SECTION 3 - TIME COMMITMENT AND PERFORMANCE. Executive shall devote
his best efforts and all of his business time, attention, and skill to the
business and the operations of the Company and shall perform his duties and
conduct himself at all times in a manner consistent with his appointment as
Senior Vice President of Asia Pacific and Australia of the Company; except,
however, Executive may serve on corporate, civic, or charitable boards or
committees and manage his personal investments and affairs provided such
activities do not interfere with the performance of Executive's duties under
this Agreement and provided Executive keeps the Chief Executive Officer
reasonably informed of Executive's commitments.

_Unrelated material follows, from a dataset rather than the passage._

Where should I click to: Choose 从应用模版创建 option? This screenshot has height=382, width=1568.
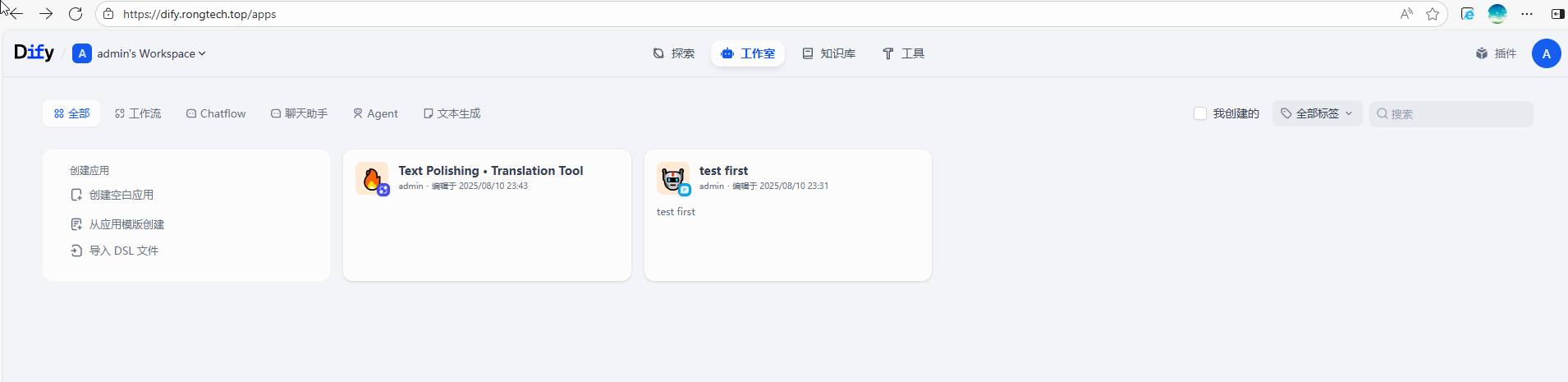[126, 224]
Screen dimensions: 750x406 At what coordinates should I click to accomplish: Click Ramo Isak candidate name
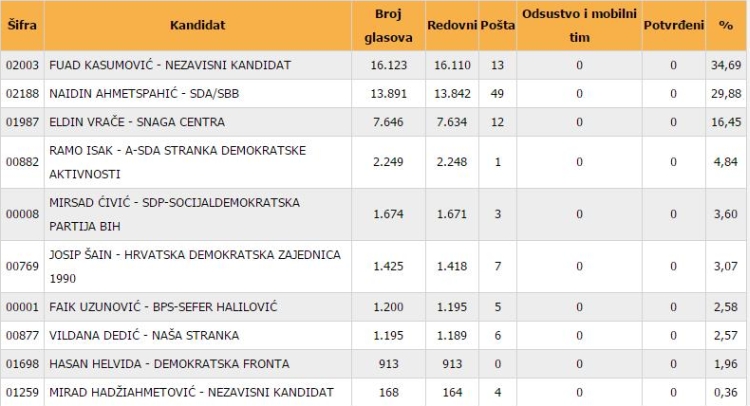[177, 161]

SECTION 4 - COMPETITIVE ACTIVITY. From the effective date of this
Agreement and one (1) year following the later of (i) termination of Executive's
employment with the Company, or (ii) termination of any consulting agreement
which the parties may enter into immediately subsequent to termination of
Executive's employment, Executive will not, directly or indirectly, either for
himself or on behalf of any other corporation, partnership, person, group, or
entity:
(a) enter into any contract or agreement, or own, directly or
indirectly, any interest in, or engage in or conduct in any
manner or capacity (whether as shareholder, consultant,
advisor, principal, agent, partner, officer, director,
employee, or otherwise), any business competitive with any
line of business then being conducted or planned to be
conducted by the Company;
(b) attempt to divert or take away, in any manner, the business
or patronage of any customer or potential customer of the
Company or otherwise take from or deprive the Company of any
business opportunity;
(c) attempt to hire or employ, whether as an employee, agent,
independent contractor or otherwise, any employee of the
Company; or
(d) materially interfere, in any manner, with the business,
trade, good will, sources of supply, or customers of the
Company.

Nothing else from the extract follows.